In 2009 the federal government launched a strategy to “protect and advance
Canadian interests related to the oil sands," fearing that growing protest
could curb European investment in the industry and that EU restrictions on
tar sands imports could be mimicked globally.

“Oil sands are posing a growing reputational problem [in Europe], with the
oil sands defining the Canadian brand,” states one document released under
the Access to Information Act. “Canada’s reputation as a clean, reliable
source of energy may be put at risk.”

Led by the Department of Foreign Affairs (DFAIT), alongside Natural
Resources and Environment Canada, the Albertan government, and involving
eight foreign missions, a European “Oil Sands Team” has gone on the
offensive against threats to the tar sands: they have monitored green
groups, responded to “significant negative media coverage,” helped Canadian
policymakers lobby European parliamentarians and organize trips to Alberta,
worked to “enhance cooperation” with oil companies, and coordinated regular
meetings between top European oil executives and Albertan and federal
ministers, including Prime Minister Stephen Harper.

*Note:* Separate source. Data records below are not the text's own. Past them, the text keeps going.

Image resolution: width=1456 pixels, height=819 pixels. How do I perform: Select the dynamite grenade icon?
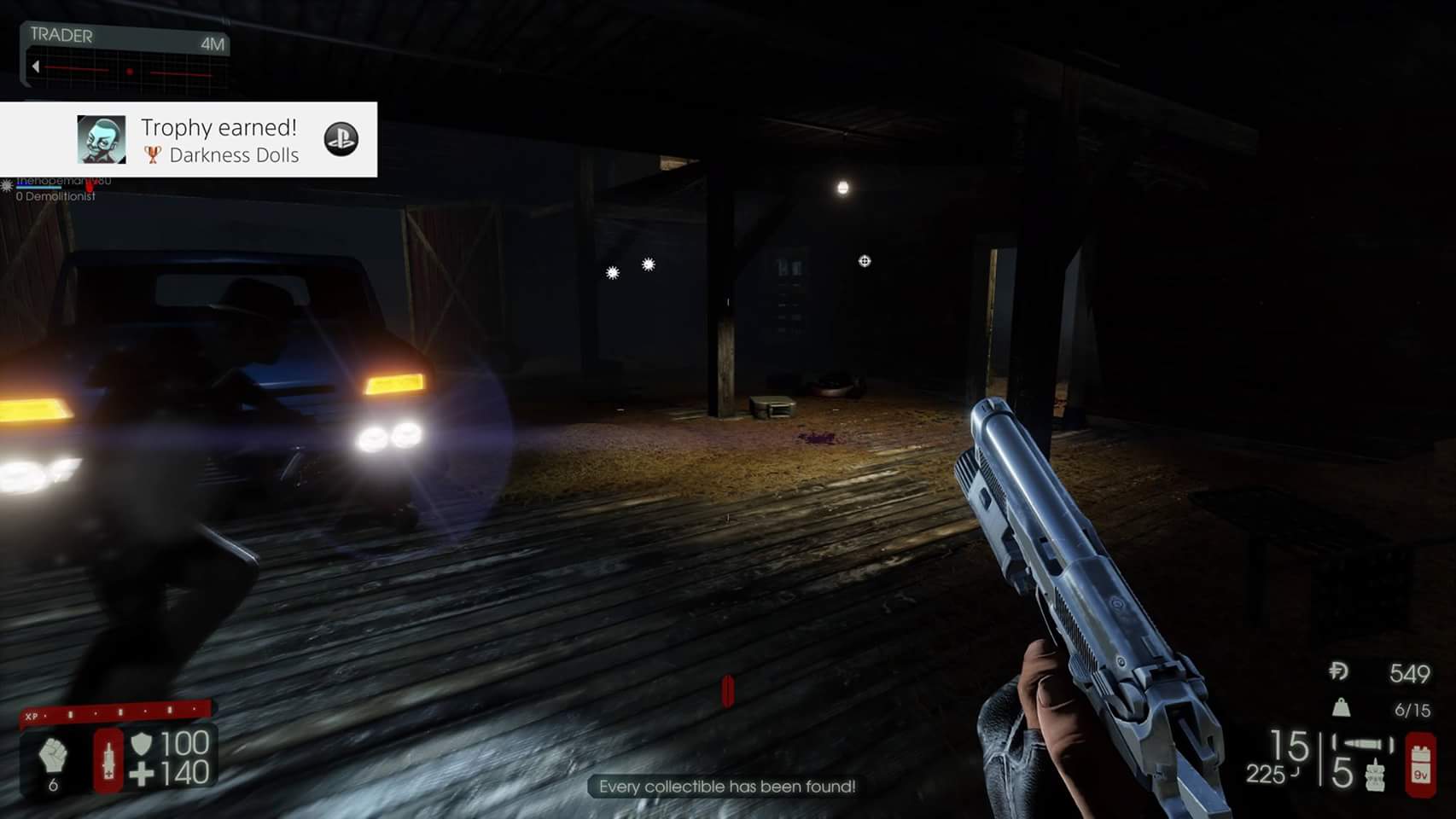coord(1374,775)
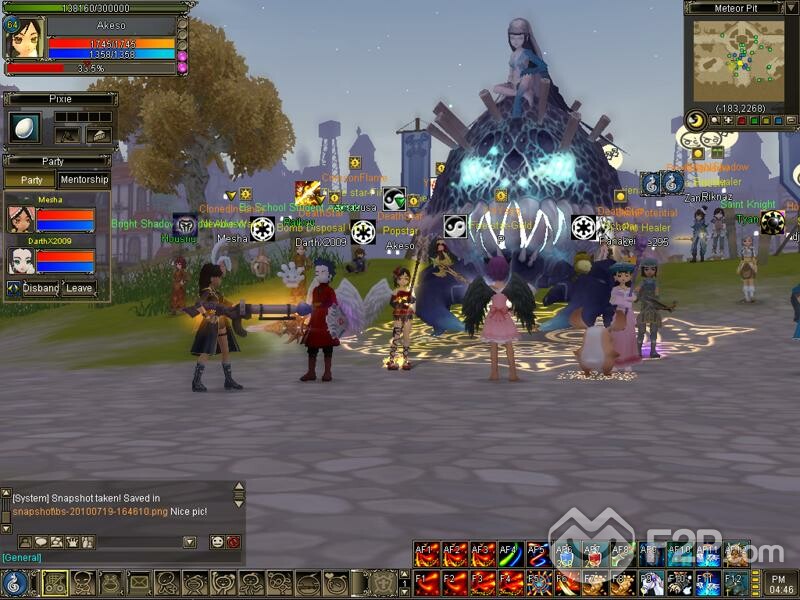Use the AF7 red potion slot
Screen dimensions: 800x600
(593, 554)
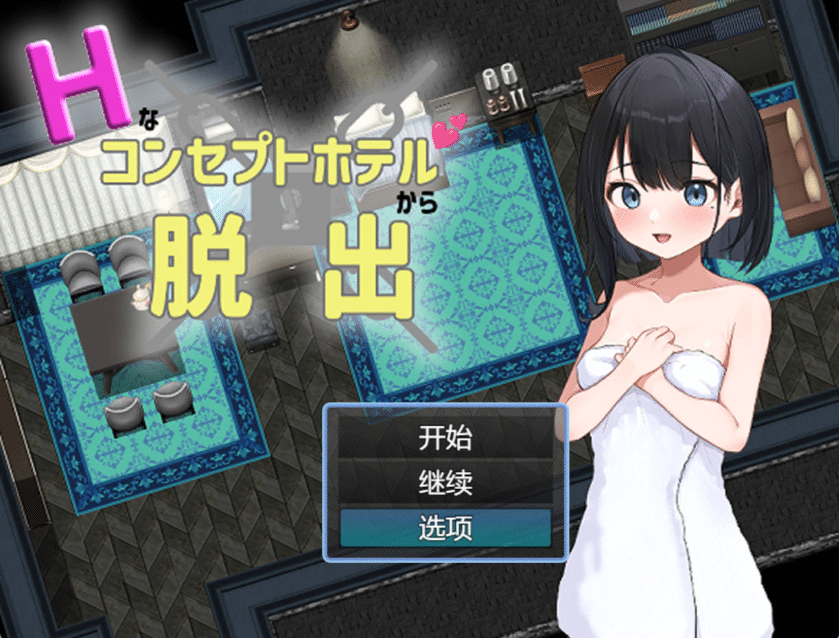Select the 继续 continue entry

(445, 483)
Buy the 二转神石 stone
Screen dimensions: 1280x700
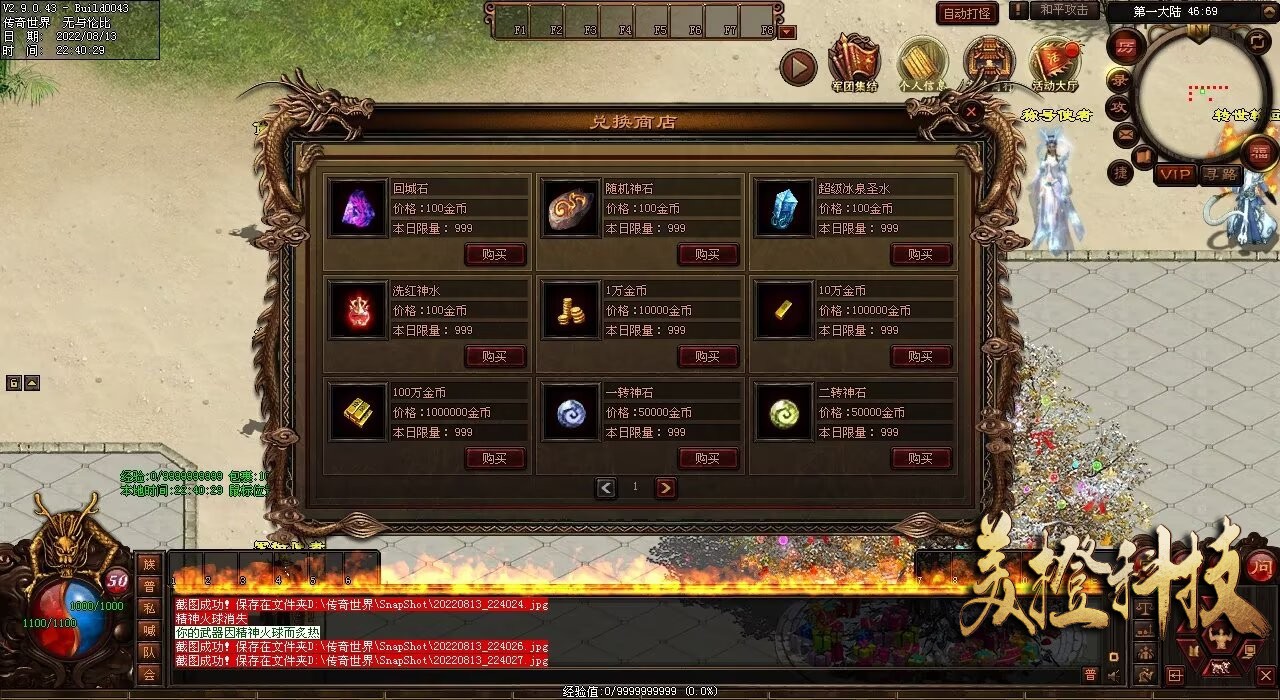point(921,458)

The “pan-European oil sands advocacy strategy” was launched in December 2009
around the time of the United Nations climate negotiations in Copenhagen.
Hundreds of civil society groups there gave Canada a “Fossil of the Year”
award for being "the absolute worst country at the talks," fingering a
powerful tar sands industry as the driving force behind Canada’s hardline
stance against ambitious greenhouse gas reduction targets.

The extraction of Alberta’s vast deposits of bitumen, which hold the second
largest supply of oil after Saudi Arabia, has been widely criticized as the
world’s most environmentally destructive and carbon-intensive industrial
project.

One of the main targets of the strategy has been a EU energy law—the Fuel
Quality Directive—that would slap a dirty label on tar sands oil as a way of
promoting cleaner transportation fuel in Europe.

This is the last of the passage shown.